- DATA EXCERPTS:
----------
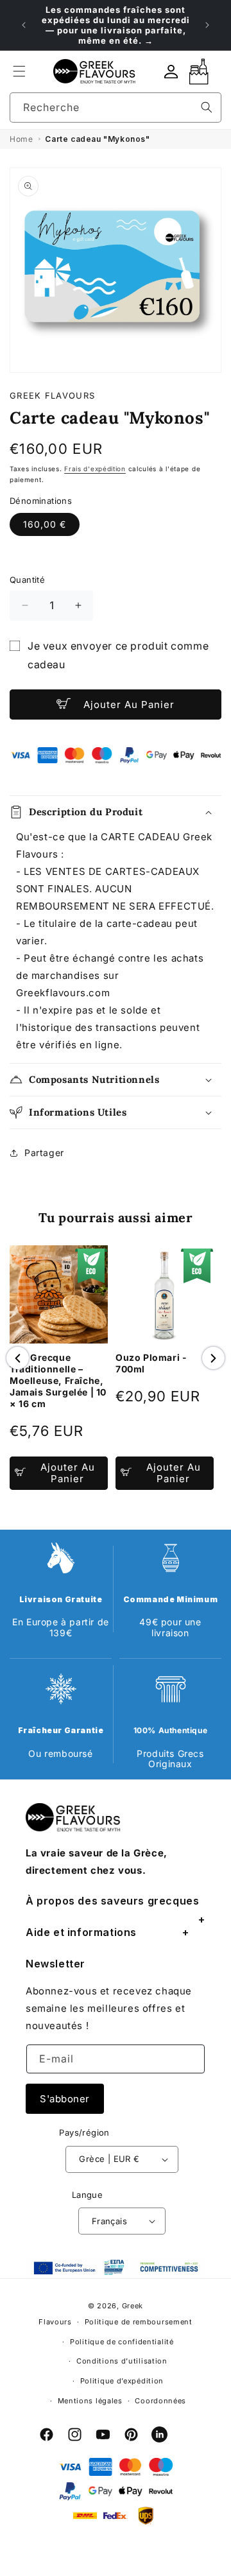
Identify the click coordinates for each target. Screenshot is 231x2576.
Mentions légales (90, 2400)
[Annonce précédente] (24, 25)
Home (21, 139)
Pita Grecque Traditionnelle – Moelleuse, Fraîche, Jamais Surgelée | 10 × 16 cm (58, 1380)
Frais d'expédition (95, 468)
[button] (19, 71)
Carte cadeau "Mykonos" (97, 139)
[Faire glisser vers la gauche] (17, 1358)
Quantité (27, 580)
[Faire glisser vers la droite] (213, 1358)
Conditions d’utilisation (121, 2360)
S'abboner (65, 2099)
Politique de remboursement (139, 2321)
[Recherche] (207, 107)
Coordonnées (160, 2400)
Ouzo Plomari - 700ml (151, 1363)
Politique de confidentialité (122, 2341)
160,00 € (44, 524)
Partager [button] (44, 1152)
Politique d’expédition (122, 2380)
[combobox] (115, 107)
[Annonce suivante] (207, 25)
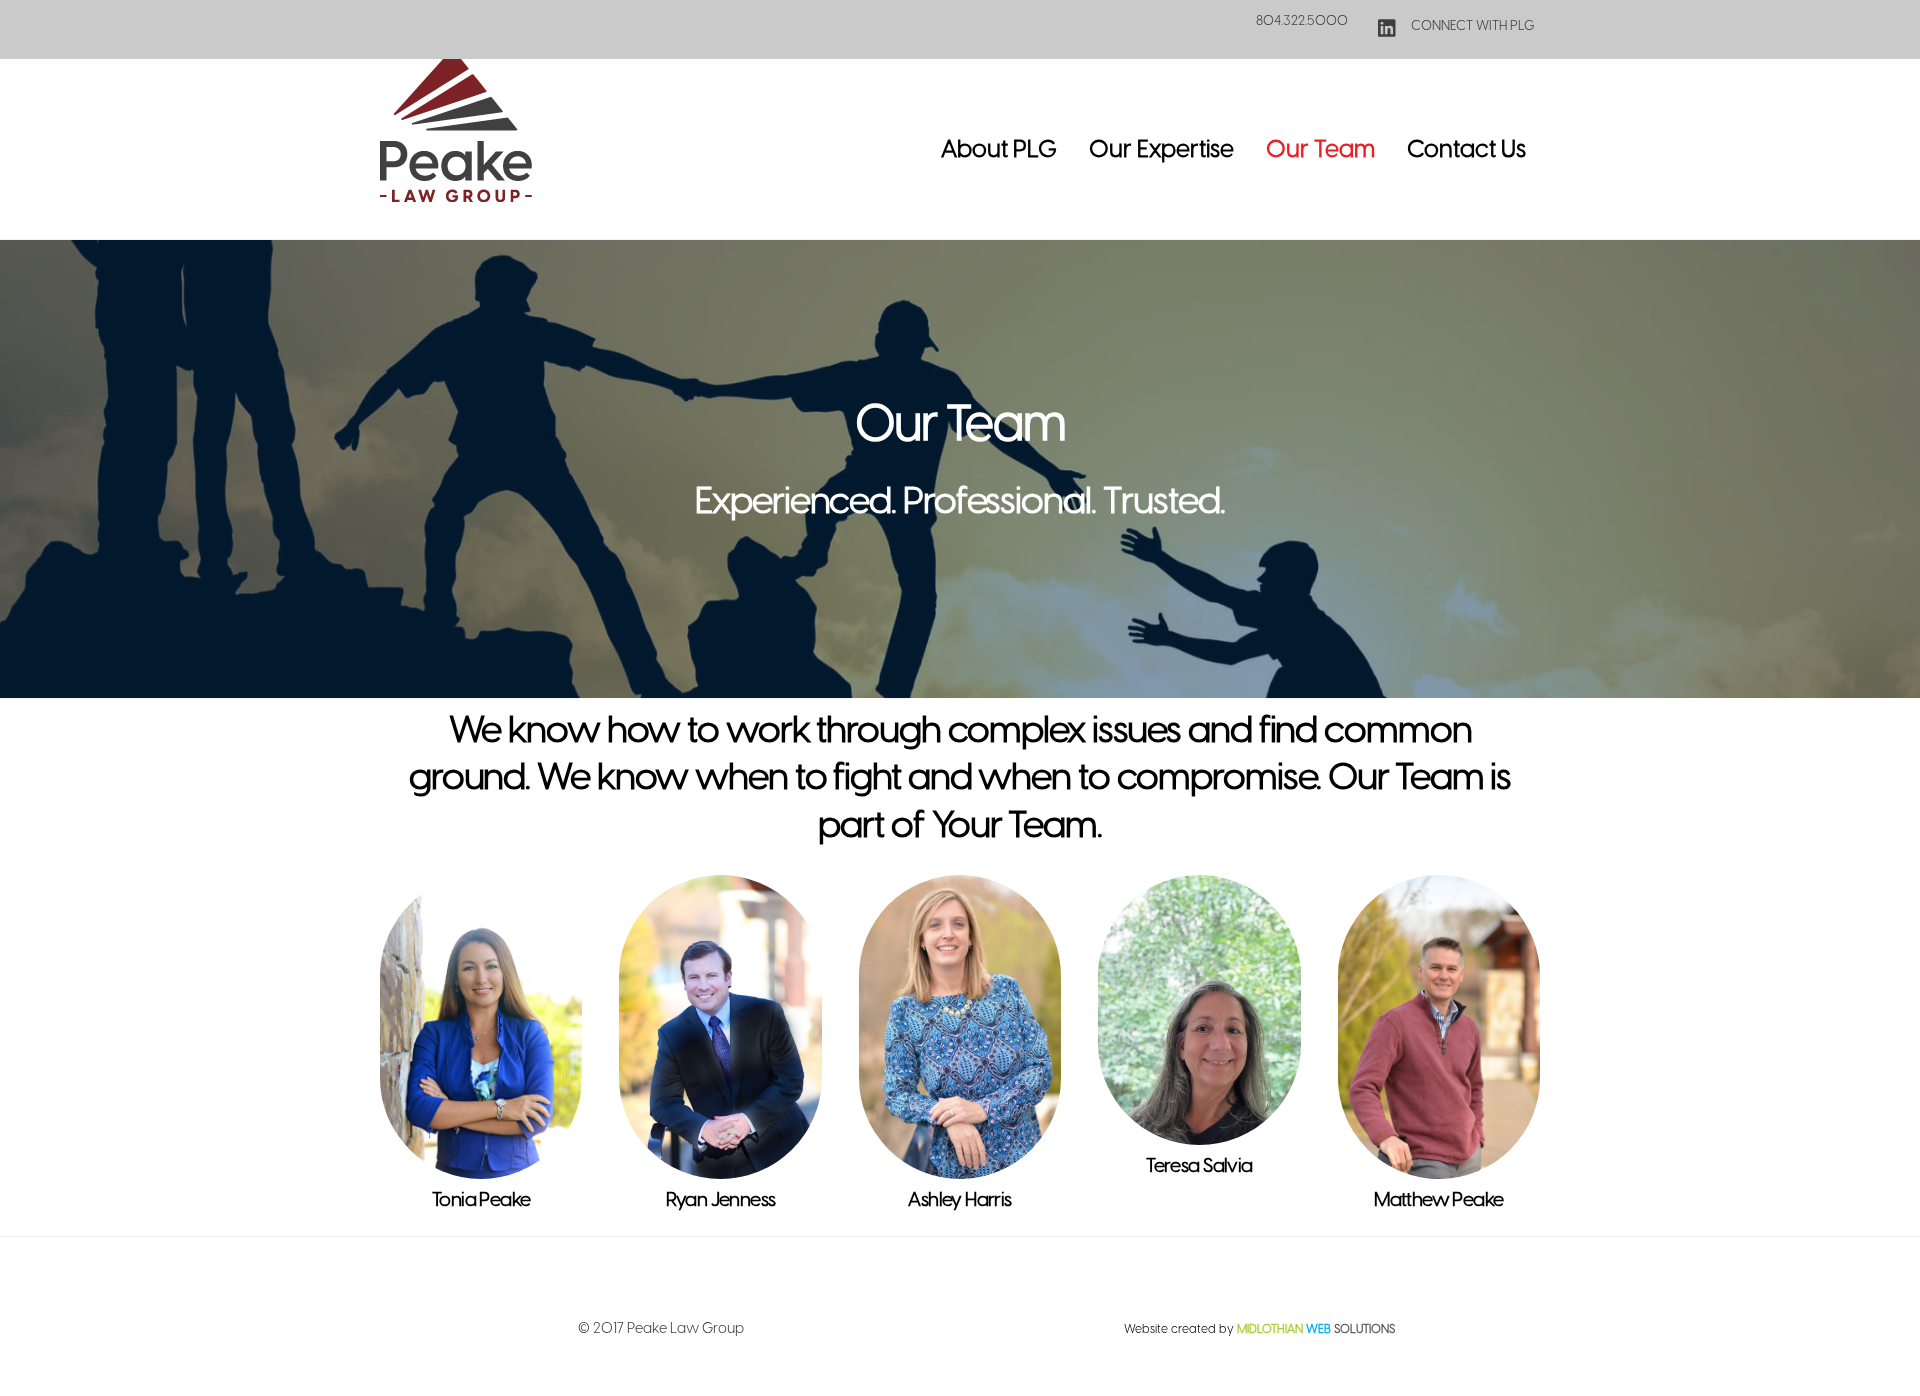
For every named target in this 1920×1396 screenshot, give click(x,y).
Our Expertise (1161, 148)
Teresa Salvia (1199, 1165)
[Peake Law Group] (456, 192)
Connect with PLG (1471, 25)
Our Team (1320, 148)
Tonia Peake (481, 1199)
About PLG (999, 148)
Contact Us (1466, 148)
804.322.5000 (1302, 20)
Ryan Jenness (721, 1199)
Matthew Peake (1439, 1199)
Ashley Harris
----------
- TASK TO COMPLETE:
Your answer must be exactly the lines from the one containing "[button] (19, 71)" through the last line of the records above, both included, with every picture left out.

- ANSWER TO THE EXERCISE:
[button] (19, 71)
Carte cadeau "Mykonos" (97, 139)
[Faire glisser vers la gauche] (17, 1358)
Quantité (27, 580)
[Faire glisser vers la droite] (213, 1358)
Conditions d’utilisation (121, 2360)
S'abboner (65, 2099)
Politique de remboursement (139, 2321)
[Recherche] (207, 107)
Coordonnées (160, 2400)
Ouzo Plomari - 700ml (151, 1363)
Politique de confidentialité (122, 2341)
160,00 € (44, 524)
Partager [button] (44, 1152)
Politique d’expédition (122, 2380)
[combobox] (115, 107)
[Annonce suivante] (207, 25)
For every named target in this 1920×1396 screenshot, give click(x,y).
Our Expertise (1161, 148)
Teresa Salvia (1199, 1165)
[Peake Law Group] (456, 192)
Connect with PLG (1471, 25)
Our Team (1320, 148)
Tonia Peake (481, 1199)
About PLG (999, 148)
Contact Us (1466, 148)
804.322.5000 (1302, 20)
Ryan Jenness (721, 1199)
Matthew Peake (1439, 1199)
Ashley Harris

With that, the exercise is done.